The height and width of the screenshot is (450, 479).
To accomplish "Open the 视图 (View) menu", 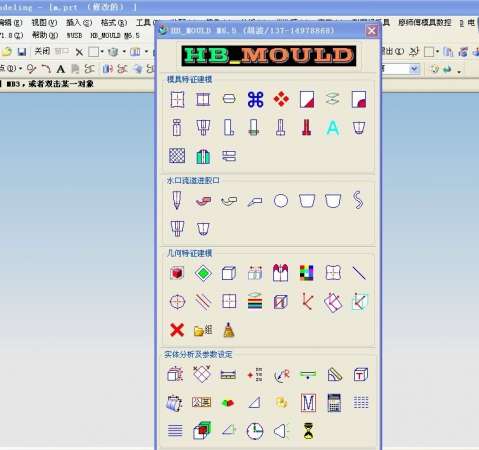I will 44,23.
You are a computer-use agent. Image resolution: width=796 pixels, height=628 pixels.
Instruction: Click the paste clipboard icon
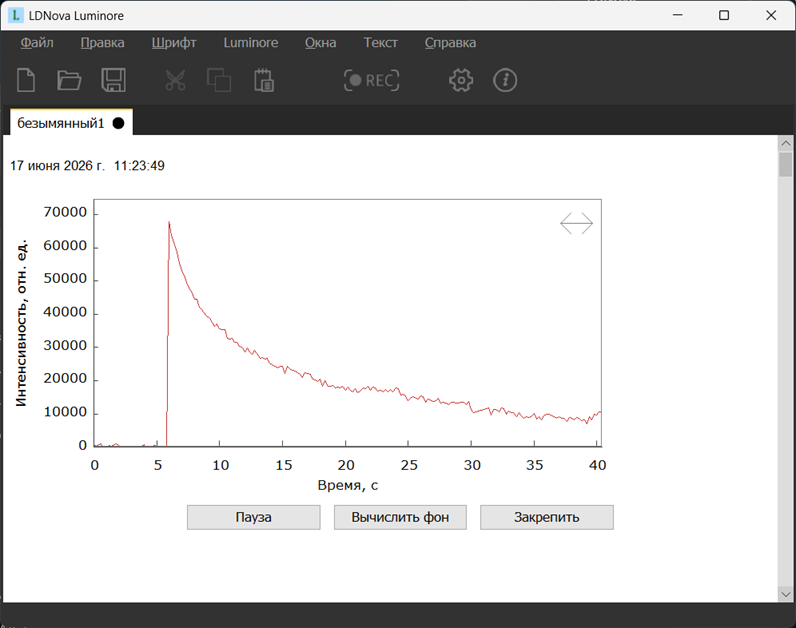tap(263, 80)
...
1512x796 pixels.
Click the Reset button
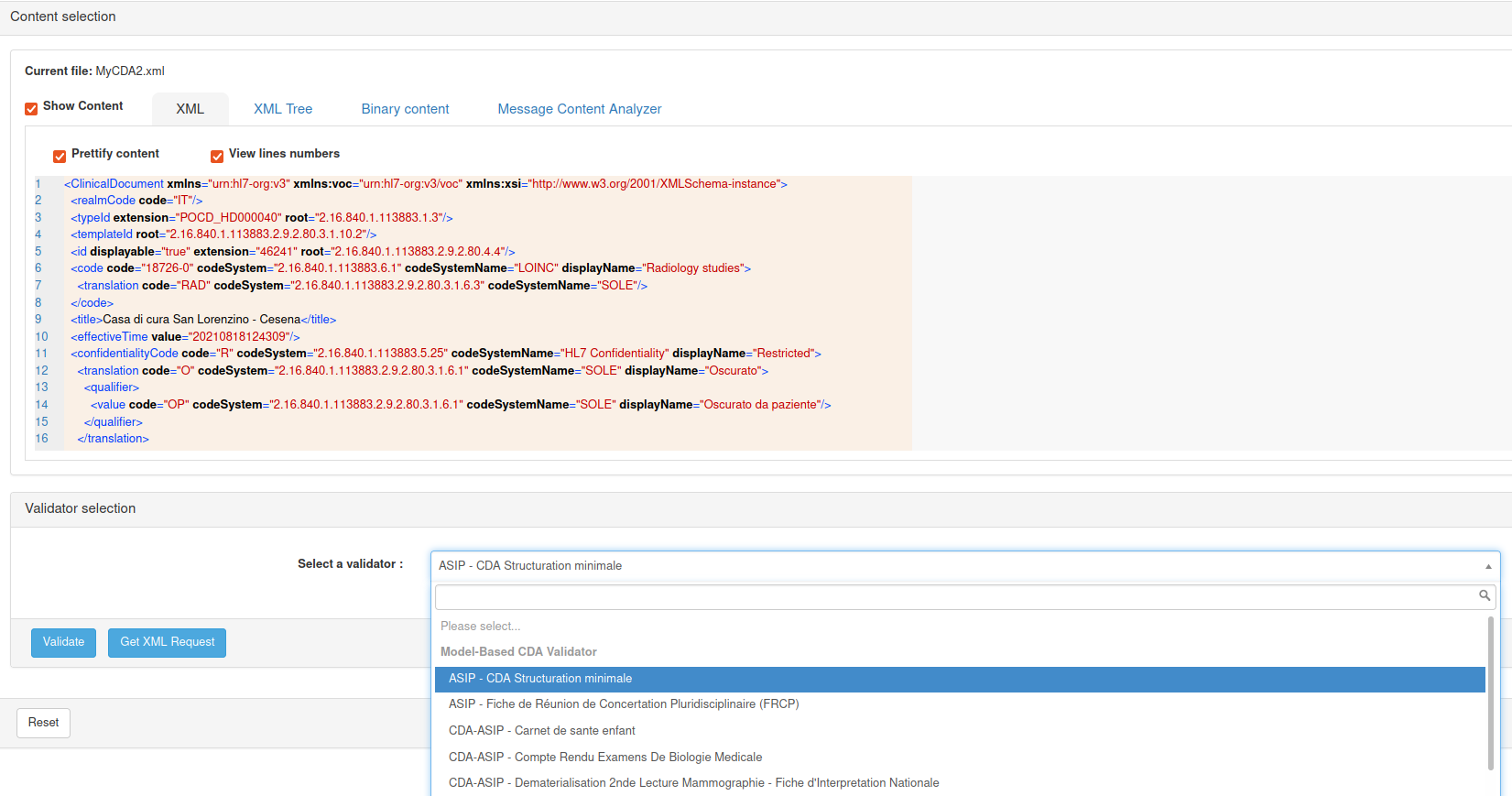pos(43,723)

▶ Aim of the exercise: Find the string "pixels" in the entries above. Copy each line where it occurs.

▶ Exercise output:
You are a computer-use agent. Image resolution: width=796 pixels, height=628 pixels.
1512x796 pixels.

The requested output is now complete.